La démocratie n’est-elle pas déceptive par nature en ce qu’elle en promet trop ?

Mike O’ Sullivan : Winston Churchill disait que la démocratie était la pire forme de gouvernement, à l’exception de toutes les autres… Aujourd’hui, je constate que la démocratie marche plutôt bien en Europe, notamment en Irlande, en Suisse, ou encore en Grande-Bretagne. Toutefois, c’est un régime vivant qu’il faut cultiver. Depuis quelques années, nous traversons une période de tensions qui nécessite des ajustements. En France, je remarque que nous avons tendance à associer la démocratie à l’État. Nous avons une propension à tout attendre de l’État et des institutions.
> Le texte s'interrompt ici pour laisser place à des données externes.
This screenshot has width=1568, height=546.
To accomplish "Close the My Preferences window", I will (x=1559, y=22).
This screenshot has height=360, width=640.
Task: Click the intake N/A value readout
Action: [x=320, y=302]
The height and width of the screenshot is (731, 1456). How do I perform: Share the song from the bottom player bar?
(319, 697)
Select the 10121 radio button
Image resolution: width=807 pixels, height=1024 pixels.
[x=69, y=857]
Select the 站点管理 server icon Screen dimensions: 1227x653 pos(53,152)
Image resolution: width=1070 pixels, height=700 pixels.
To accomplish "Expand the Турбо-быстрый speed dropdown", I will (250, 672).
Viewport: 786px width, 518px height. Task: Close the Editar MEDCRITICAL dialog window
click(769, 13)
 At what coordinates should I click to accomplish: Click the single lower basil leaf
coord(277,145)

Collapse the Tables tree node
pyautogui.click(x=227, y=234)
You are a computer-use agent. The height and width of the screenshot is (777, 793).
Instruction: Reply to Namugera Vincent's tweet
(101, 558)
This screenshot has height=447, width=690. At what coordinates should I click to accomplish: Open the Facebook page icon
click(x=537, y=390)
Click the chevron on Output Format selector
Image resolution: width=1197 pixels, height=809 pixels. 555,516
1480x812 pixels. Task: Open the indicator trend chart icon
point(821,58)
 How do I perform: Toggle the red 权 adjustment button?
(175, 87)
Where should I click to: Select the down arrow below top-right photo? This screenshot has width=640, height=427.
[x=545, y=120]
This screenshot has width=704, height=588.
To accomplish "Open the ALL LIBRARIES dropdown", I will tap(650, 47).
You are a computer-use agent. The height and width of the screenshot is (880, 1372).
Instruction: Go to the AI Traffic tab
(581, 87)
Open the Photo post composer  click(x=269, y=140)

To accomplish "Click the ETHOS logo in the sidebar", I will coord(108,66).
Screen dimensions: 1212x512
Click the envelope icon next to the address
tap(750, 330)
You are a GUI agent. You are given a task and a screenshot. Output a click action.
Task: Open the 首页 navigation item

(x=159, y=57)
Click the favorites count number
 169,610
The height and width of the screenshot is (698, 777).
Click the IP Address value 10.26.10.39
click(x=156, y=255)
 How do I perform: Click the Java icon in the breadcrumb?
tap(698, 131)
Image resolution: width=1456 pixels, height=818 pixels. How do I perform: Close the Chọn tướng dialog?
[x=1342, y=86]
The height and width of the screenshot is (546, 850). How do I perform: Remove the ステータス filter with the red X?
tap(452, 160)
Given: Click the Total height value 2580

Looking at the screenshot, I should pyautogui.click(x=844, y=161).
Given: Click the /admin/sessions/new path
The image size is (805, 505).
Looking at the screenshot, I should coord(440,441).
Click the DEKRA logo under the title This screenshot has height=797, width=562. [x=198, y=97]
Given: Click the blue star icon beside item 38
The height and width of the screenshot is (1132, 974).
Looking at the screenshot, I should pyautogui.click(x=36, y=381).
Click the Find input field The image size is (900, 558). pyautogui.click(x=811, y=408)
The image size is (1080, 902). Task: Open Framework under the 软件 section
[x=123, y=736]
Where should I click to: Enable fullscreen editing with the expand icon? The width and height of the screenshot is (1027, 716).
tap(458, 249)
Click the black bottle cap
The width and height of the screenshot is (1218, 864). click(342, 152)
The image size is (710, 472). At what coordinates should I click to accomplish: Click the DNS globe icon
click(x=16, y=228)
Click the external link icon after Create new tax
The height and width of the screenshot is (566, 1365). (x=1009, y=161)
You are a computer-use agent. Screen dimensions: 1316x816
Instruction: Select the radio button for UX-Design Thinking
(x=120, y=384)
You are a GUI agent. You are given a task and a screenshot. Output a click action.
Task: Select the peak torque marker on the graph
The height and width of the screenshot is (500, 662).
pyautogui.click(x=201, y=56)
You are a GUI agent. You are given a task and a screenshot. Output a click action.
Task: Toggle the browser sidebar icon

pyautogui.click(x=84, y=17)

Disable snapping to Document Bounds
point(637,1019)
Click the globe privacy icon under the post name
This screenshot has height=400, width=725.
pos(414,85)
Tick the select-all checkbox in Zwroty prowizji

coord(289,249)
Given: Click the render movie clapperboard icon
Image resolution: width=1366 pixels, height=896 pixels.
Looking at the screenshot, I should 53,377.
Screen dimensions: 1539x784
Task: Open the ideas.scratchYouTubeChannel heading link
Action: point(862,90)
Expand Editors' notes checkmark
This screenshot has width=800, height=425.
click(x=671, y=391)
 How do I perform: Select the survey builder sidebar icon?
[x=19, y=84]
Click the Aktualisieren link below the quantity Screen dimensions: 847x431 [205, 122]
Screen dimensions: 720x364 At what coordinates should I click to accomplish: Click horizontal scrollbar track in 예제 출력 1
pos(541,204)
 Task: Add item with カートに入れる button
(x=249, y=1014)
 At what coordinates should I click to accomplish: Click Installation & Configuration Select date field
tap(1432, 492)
Pourtant, la société civile a un rôle à jouer pour que le projet démocratique s’incarne concrètement.  

Pierre-Charles Pradier : c’est une manie bien française de se passionner pour des abstractions dont la réalité est toujours décevante quand on en laisse la mise en œuvre au reste du monde. Ce qui nous a intéressé dans cet ouvrage c’était de prendre le point de vue de l’entrepreneur. Il n’est pas question ici de celui qui exerce une activité économique au sein d’une « personne morale de droit privé à but lucratif » mais bien de toute personne qui entreprend d’agir au sein d’une collectivité.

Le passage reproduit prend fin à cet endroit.